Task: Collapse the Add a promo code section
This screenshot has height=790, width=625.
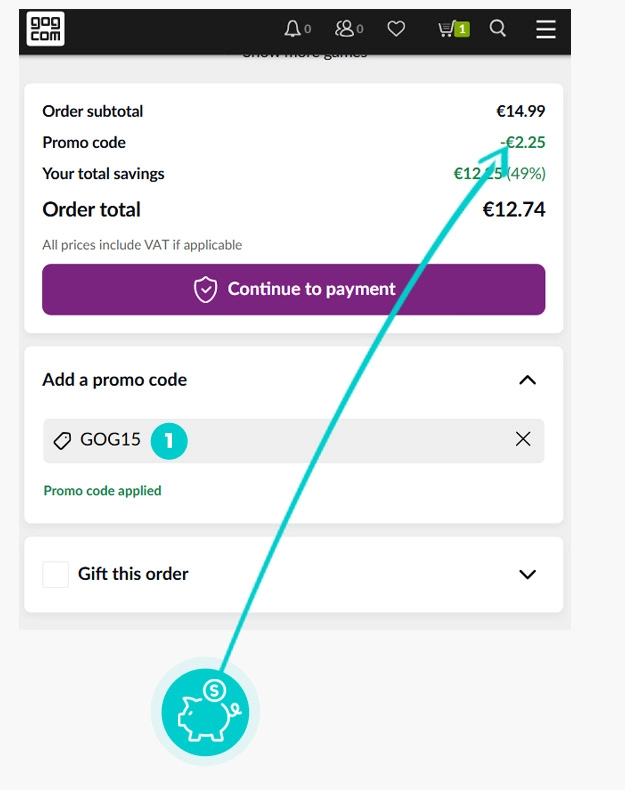Action: 527,380
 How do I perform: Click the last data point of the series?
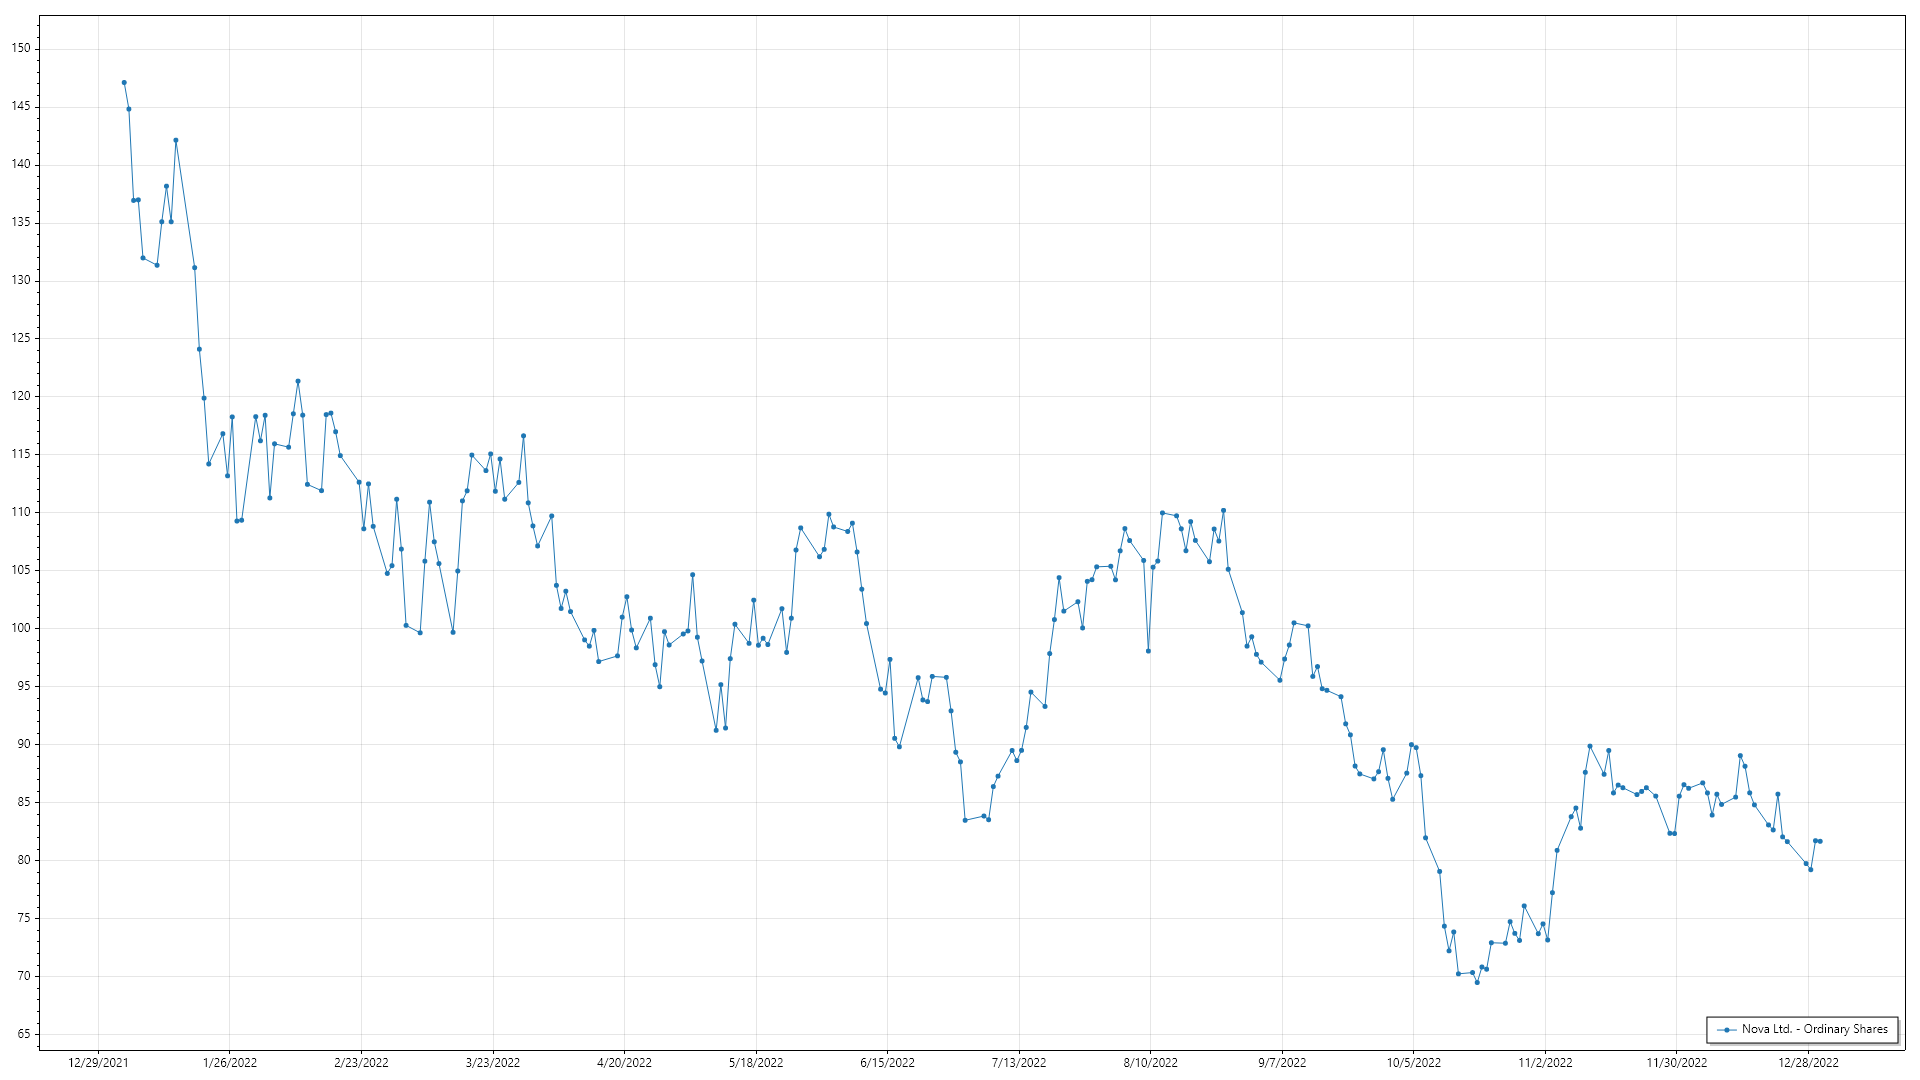[1820, 841]
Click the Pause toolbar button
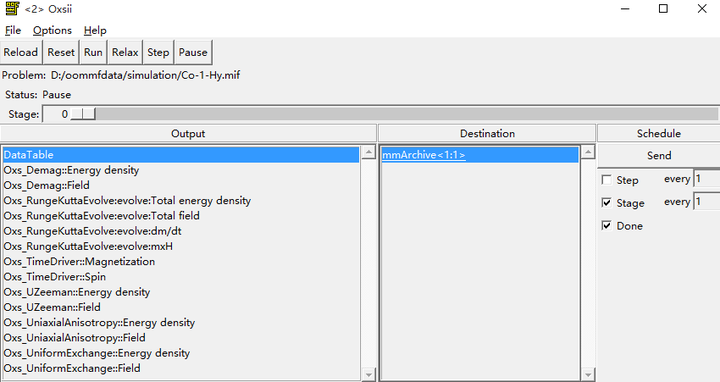Image resolution: width=720 pixels, height=382 pixels. 193,52
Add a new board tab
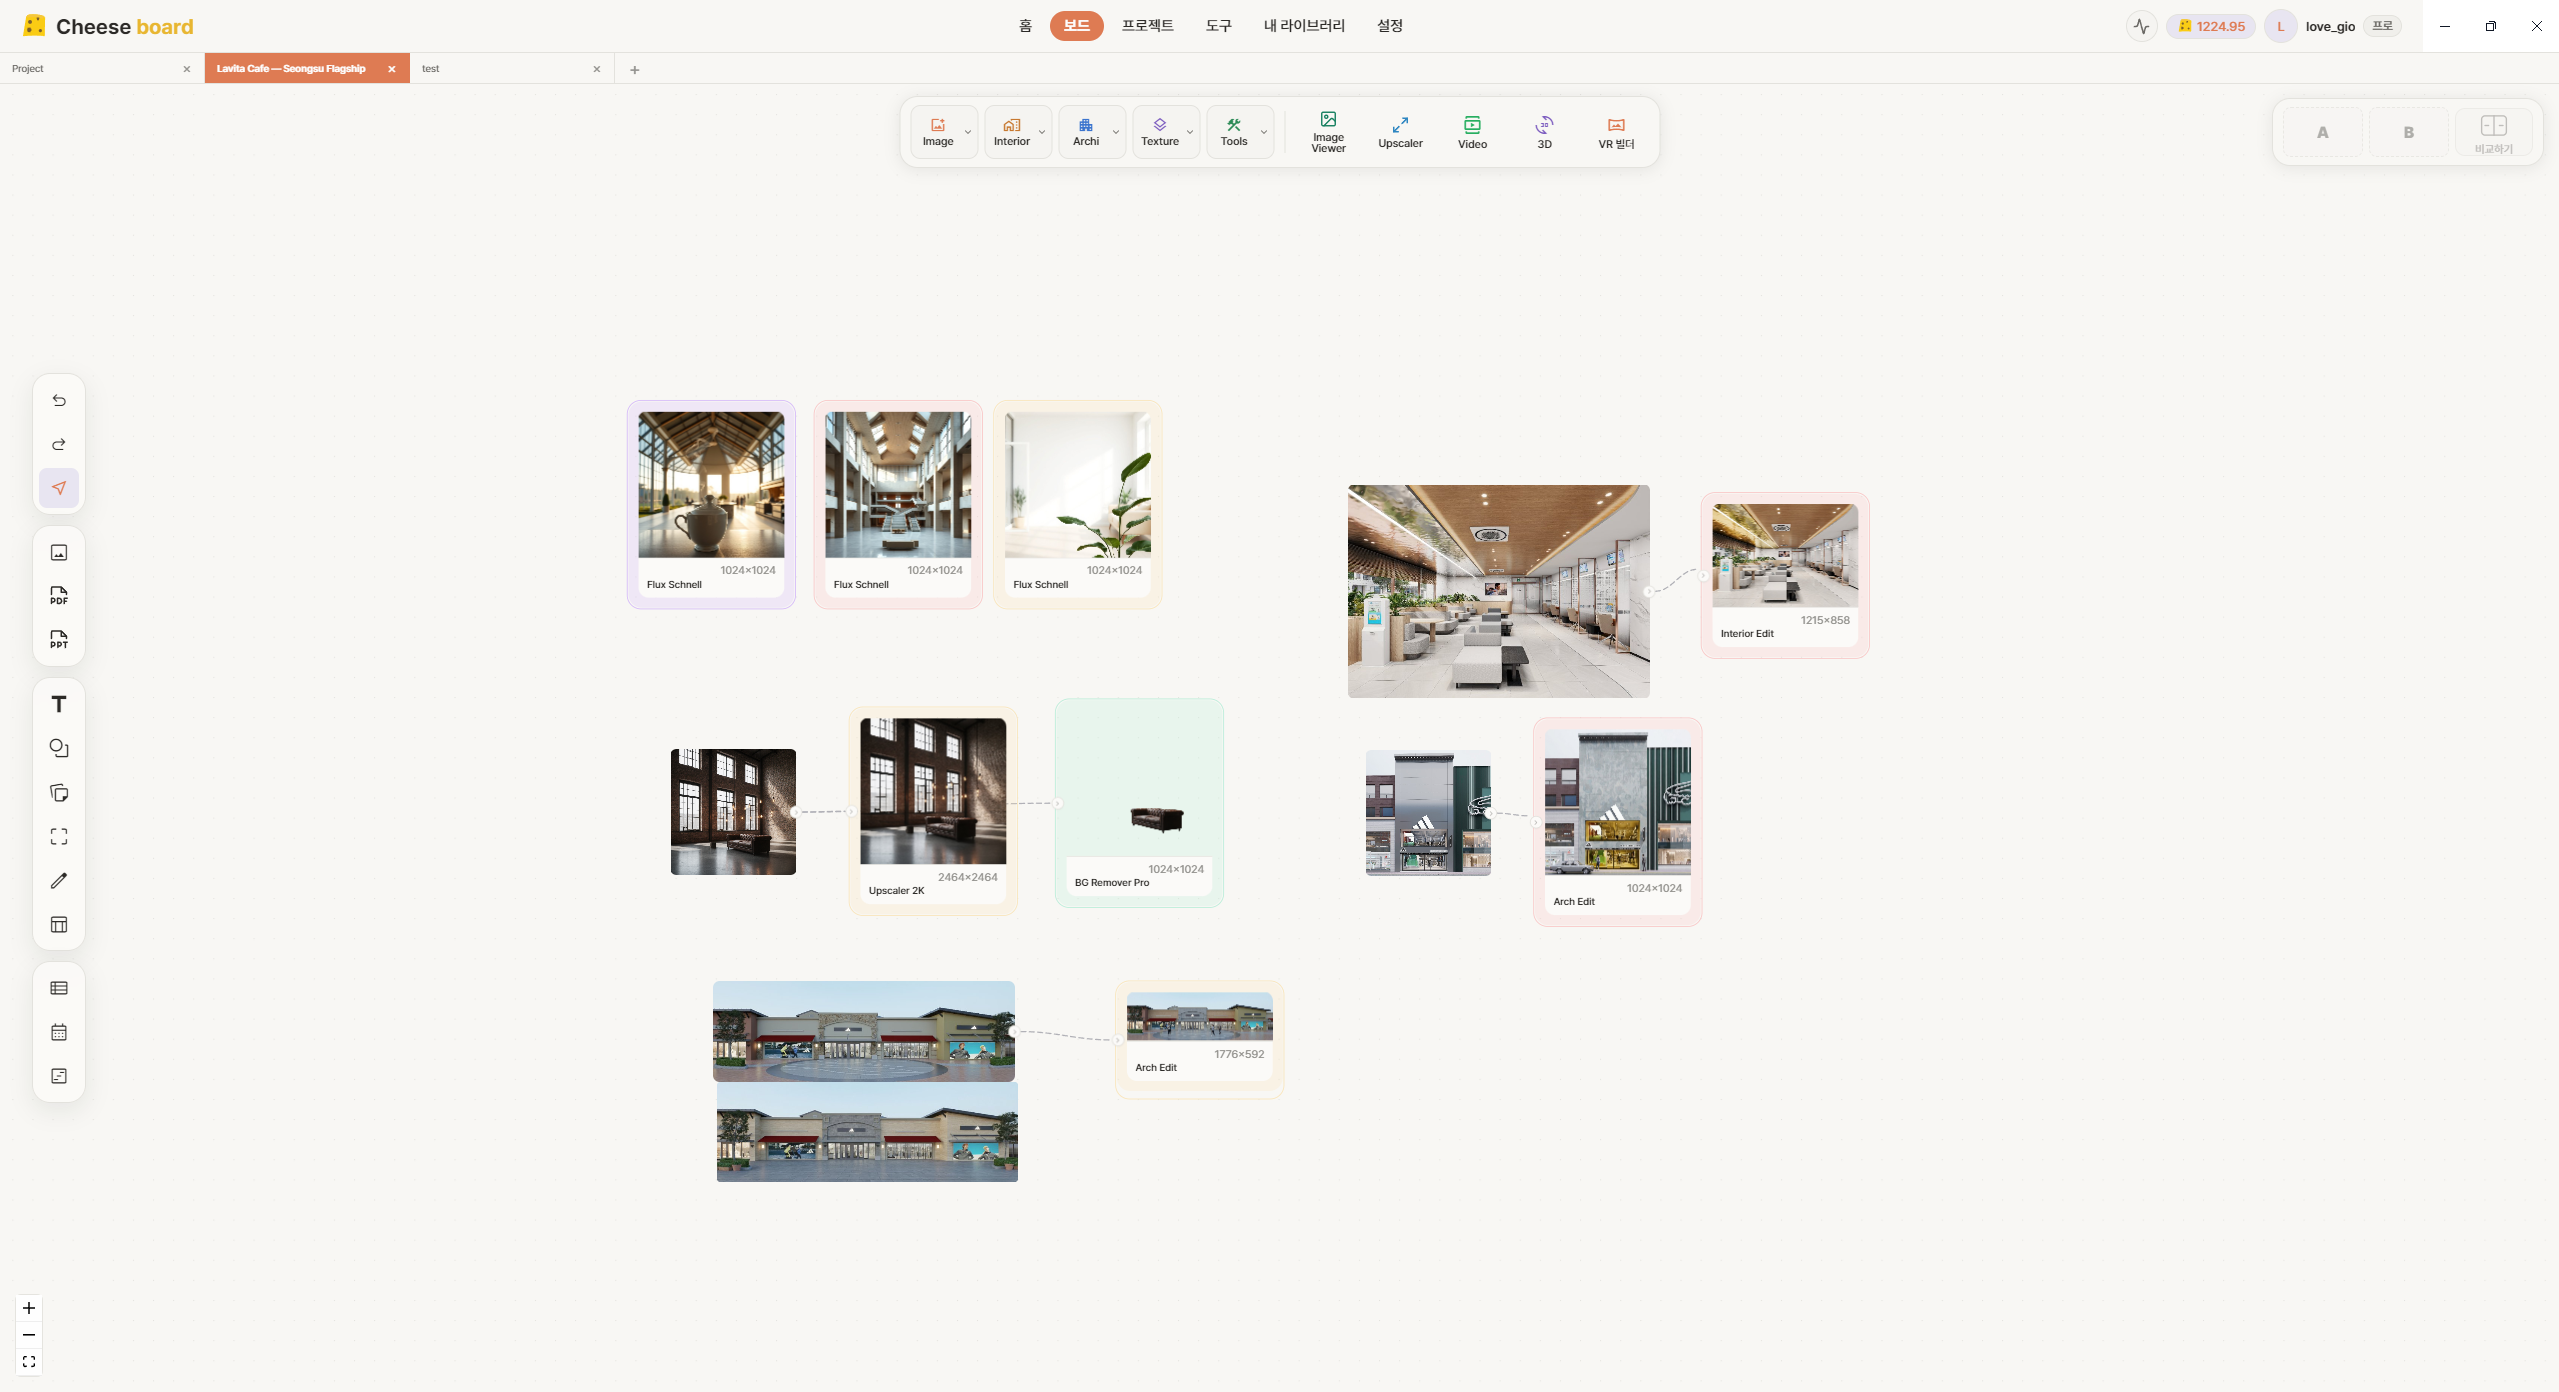Viewport: 2559px width, 1392px height. tap(634, 69)
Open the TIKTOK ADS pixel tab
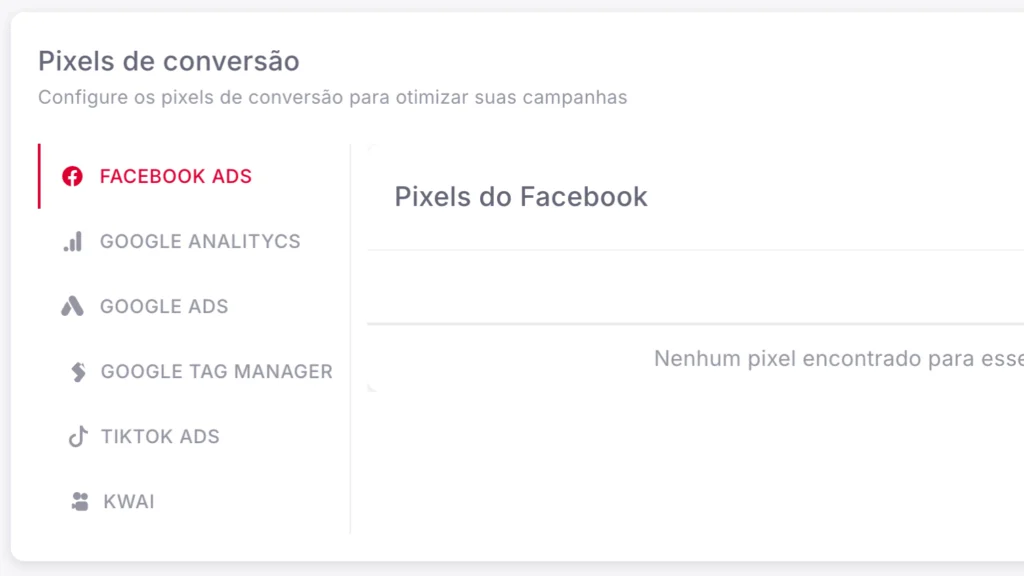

----------

Stated exercise - Return all of the entries above word for word, line for line, leaving out the pictures.

Answer for this exercise -
Task: Collapse the Add a promo code section
This screenshot has height=790, width=625.
Action: 527,380
 How do I perform: Click the last data point of the series?
[1820, 841]
Click the Pause toolbar button
Image resolution: width=720 pixels, height=382 pixels. 193,52
Add a new board tab
Viewport: 2559px width, 1392px height. tap(634, 69)
Open the TIKTOK ADS pixel tab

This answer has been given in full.